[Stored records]
====

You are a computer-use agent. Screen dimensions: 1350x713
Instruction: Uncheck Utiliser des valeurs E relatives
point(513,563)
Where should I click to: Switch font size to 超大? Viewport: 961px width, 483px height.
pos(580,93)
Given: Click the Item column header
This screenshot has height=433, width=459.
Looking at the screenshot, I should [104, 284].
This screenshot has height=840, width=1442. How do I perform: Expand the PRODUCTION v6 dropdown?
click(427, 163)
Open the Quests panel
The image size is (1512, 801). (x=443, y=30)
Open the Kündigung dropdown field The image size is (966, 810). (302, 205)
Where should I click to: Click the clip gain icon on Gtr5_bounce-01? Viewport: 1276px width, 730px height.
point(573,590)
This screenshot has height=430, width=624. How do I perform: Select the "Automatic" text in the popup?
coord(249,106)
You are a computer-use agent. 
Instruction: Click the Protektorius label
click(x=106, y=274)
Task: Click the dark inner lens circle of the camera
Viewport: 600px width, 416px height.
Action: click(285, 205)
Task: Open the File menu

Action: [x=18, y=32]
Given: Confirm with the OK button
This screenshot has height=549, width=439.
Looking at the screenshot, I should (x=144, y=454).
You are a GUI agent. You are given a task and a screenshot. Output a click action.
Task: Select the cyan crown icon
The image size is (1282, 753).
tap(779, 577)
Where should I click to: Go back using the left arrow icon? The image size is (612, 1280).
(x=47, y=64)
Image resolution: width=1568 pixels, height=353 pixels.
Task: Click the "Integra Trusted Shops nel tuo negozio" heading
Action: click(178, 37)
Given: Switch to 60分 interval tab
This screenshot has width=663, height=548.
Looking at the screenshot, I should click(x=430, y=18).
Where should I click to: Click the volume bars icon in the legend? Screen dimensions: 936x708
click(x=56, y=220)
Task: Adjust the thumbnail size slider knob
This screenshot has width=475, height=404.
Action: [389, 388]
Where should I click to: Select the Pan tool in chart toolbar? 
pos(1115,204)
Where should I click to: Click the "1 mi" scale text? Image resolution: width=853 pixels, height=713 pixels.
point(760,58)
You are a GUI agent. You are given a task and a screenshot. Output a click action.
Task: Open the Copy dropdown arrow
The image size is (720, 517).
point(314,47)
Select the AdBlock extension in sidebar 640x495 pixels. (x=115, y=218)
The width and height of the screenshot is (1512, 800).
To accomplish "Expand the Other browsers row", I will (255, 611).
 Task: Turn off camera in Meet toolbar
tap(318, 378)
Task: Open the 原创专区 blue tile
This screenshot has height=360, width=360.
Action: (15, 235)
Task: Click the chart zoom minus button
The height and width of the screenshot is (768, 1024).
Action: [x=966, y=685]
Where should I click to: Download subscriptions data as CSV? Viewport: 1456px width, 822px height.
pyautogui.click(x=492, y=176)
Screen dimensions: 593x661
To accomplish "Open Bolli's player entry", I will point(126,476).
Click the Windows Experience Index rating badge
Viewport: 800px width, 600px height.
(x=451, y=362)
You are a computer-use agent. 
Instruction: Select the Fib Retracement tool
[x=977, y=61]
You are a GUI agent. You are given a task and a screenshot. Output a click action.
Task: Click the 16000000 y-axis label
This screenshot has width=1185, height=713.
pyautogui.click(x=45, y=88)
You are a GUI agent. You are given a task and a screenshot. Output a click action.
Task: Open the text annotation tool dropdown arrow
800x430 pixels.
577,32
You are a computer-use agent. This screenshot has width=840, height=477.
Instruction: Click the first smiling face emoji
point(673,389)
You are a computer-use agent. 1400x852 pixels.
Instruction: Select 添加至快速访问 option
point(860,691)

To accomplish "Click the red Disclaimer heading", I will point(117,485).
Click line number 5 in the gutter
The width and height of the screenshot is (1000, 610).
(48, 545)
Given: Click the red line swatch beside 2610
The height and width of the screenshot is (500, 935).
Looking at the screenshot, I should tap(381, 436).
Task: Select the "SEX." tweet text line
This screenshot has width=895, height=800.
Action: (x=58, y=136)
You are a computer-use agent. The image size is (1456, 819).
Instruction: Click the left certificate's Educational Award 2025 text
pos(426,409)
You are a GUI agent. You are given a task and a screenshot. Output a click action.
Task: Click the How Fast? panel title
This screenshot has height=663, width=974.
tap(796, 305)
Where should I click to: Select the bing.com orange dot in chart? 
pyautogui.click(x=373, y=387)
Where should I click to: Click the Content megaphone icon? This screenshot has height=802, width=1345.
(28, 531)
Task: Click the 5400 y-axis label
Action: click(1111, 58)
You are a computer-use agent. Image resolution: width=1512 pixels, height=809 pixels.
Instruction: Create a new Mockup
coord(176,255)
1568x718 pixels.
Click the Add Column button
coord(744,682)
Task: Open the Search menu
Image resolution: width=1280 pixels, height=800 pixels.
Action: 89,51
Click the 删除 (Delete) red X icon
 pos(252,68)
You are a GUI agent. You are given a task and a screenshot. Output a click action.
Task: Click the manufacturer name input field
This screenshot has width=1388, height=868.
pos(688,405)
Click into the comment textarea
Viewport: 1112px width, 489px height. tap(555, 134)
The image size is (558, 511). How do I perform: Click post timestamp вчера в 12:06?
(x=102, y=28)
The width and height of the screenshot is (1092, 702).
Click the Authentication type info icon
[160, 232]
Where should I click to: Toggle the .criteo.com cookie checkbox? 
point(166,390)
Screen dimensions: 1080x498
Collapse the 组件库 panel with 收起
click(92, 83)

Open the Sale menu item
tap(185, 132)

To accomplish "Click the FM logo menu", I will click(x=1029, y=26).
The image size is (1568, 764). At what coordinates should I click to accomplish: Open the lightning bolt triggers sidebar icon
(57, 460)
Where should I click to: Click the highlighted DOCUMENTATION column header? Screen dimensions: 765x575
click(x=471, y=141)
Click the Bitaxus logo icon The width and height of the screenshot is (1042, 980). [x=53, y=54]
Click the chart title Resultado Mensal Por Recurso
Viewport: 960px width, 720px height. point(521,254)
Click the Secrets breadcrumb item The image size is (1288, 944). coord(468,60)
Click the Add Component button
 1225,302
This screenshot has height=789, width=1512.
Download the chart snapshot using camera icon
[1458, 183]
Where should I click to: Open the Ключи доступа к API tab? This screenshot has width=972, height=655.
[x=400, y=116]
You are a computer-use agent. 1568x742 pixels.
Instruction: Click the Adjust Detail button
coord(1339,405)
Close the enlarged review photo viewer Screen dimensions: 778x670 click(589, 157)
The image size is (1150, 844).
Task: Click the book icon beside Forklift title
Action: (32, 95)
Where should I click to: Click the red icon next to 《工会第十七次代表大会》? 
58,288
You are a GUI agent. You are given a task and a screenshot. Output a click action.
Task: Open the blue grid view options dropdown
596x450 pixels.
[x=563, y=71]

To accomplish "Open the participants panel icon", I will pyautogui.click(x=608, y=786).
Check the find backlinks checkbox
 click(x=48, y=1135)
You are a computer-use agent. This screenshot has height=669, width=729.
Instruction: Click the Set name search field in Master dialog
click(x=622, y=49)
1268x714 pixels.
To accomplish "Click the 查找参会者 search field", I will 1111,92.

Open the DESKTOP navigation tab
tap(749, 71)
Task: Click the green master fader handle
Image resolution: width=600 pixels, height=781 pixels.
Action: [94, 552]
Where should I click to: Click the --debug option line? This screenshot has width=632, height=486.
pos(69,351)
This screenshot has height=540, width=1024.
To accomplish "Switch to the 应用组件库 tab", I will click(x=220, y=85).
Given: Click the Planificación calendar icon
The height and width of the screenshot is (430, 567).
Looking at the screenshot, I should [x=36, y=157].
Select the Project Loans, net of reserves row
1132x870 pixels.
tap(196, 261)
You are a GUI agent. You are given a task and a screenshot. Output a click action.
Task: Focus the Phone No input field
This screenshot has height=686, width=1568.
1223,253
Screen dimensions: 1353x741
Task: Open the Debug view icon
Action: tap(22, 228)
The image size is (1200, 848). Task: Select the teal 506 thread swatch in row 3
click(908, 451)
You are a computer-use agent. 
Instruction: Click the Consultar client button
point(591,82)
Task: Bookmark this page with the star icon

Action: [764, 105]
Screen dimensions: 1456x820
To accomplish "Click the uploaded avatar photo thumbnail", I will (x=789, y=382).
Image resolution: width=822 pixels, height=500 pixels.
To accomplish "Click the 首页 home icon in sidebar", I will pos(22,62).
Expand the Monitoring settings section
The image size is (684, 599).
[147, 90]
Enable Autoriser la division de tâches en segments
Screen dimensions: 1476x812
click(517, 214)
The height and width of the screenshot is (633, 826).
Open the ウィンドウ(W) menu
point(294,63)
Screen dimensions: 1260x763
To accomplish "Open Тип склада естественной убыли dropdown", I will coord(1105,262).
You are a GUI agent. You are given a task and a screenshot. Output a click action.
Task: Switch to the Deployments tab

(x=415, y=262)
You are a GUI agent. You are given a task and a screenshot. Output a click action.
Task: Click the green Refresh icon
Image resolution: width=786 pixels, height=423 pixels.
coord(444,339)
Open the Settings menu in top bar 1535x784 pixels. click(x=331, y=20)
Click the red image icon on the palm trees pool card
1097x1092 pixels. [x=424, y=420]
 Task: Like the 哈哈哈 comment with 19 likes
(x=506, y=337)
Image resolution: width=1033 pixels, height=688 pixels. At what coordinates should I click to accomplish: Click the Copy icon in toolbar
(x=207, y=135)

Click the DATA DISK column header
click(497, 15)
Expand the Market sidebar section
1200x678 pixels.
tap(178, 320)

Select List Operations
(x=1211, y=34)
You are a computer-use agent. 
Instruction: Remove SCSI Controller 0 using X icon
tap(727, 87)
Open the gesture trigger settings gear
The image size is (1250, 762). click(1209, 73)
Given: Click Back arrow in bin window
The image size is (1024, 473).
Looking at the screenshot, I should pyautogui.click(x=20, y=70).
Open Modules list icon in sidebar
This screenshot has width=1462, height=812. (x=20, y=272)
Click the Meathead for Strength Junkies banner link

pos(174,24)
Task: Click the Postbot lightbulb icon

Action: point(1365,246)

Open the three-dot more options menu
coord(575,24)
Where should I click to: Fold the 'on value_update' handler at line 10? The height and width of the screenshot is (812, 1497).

====

Please reproduce the stretch of the listing from the line containing "Open the DESKTOP navigation tab" through the line containing "tap(196, 261)", both included, word for word.

Open the DESKTOP navigation tab
tap(749, 71)
Task: Click the green master fader handle
Image resolution: width=600 pixels, height=781 pixels.
Action: [94, 552]
Where should I click to: Click the --debug option line? This screenshot has width=632, height=486.
pos(69,351)
This screenshot has height=540, width=1024.
To accomplish "Switch to the 应用组件库 tab", I will click(x=220, y=85).
Given: Click the Planificación calendar icon
The height and width of the screenshot is (430, 567).
Looking at the screenshot, I should [x=36, y=157].
Select the Project Loans, net of reserves row
1132x870 pixels.
tap(196, 261)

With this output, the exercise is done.